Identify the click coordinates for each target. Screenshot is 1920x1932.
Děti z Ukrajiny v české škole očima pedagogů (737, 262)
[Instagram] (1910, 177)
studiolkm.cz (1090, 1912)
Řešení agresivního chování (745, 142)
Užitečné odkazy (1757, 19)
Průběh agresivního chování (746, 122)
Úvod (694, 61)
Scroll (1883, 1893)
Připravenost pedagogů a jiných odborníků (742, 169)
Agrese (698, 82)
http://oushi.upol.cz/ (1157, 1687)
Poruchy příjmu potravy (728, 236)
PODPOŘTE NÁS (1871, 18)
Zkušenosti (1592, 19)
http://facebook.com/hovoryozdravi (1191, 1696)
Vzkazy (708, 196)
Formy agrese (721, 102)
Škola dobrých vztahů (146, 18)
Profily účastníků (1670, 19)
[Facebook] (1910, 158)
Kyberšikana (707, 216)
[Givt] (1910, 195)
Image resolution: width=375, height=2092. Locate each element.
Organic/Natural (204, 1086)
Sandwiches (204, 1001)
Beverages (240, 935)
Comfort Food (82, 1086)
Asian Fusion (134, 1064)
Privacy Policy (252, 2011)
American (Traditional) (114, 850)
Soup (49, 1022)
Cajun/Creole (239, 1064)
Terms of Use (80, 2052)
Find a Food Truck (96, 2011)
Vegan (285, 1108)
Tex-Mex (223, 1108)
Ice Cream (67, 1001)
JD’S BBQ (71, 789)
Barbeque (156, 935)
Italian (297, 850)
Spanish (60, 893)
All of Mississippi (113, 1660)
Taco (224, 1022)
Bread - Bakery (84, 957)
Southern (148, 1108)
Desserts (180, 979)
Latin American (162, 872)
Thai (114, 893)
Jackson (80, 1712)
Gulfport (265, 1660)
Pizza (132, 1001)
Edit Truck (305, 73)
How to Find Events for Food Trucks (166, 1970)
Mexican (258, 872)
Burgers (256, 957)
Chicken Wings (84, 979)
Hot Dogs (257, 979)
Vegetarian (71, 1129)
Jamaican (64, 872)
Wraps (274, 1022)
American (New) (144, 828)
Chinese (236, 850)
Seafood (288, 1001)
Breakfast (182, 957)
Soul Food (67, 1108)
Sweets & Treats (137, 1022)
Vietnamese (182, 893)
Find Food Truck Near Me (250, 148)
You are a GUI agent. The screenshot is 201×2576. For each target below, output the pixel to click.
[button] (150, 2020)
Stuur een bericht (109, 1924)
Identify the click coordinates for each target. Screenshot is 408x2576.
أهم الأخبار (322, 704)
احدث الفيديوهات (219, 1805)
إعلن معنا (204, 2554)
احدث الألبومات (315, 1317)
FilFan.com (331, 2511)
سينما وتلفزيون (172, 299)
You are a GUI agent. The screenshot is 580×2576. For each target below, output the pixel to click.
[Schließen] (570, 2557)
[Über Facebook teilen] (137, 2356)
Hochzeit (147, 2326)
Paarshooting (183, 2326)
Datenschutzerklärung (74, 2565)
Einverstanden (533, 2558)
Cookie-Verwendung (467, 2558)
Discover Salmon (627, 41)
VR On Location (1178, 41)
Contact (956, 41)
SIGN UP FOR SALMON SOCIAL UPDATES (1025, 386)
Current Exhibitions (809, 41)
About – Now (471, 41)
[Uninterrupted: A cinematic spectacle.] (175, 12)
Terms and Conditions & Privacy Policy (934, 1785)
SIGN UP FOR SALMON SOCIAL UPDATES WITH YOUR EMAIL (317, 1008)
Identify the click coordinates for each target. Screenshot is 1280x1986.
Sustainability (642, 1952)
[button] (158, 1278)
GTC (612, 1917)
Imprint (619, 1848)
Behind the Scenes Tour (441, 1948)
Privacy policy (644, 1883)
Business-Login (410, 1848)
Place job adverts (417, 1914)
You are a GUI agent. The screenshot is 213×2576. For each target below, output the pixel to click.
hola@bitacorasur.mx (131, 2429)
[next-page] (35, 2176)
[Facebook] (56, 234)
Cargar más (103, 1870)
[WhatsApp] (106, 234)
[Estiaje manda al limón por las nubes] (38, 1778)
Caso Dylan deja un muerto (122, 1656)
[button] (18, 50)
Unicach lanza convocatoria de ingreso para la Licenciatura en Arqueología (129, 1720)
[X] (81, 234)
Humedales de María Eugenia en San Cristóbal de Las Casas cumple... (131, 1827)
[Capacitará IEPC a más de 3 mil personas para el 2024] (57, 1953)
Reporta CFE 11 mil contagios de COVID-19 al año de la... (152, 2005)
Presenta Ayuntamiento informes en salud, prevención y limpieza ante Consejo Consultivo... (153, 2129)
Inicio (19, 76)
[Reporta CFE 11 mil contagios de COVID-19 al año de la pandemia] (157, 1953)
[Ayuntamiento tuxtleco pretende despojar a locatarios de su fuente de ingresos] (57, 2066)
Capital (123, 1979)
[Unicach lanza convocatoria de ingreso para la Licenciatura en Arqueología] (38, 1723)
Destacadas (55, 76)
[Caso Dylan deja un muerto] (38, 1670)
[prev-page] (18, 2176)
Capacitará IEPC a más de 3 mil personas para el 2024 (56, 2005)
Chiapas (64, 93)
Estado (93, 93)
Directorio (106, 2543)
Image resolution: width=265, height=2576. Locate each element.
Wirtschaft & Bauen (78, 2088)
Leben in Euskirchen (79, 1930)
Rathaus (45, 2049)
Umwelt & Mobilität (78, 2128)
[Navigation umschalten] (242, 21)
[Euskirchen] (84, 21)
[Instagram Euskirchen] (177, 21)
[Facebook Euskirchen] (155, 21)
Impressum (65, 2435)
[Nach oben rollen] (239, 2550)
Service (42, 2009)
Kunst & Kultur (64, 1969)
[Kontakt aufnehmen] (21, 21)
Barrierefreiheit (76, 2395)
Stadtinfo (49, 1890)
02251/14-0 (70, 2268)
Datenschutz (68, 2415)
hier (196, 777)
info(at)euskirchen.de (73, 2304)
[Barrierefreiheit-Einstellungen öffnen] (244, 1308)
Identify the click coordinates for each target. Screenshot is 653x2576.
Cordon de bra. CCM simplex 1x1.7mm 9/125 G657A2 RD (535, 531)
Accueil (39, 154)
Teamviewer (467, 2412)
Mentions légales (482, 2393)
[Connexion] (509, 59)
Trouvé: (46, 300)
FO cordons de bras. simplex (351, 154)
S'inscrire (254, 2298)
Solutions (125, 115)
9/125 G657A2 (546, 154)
···
* _WHAT YOU HAVE TO DO_
In the records above, locate each line with the word "Capacitará". Copy all such lines.

* _EXPECTED ANSWER_
[Capacitará IEPC a más de 3 mil personas para el 2024] (57, 1953)
Capacitará IEPC a más de 3 mil personas para el 2024 (56, 2005)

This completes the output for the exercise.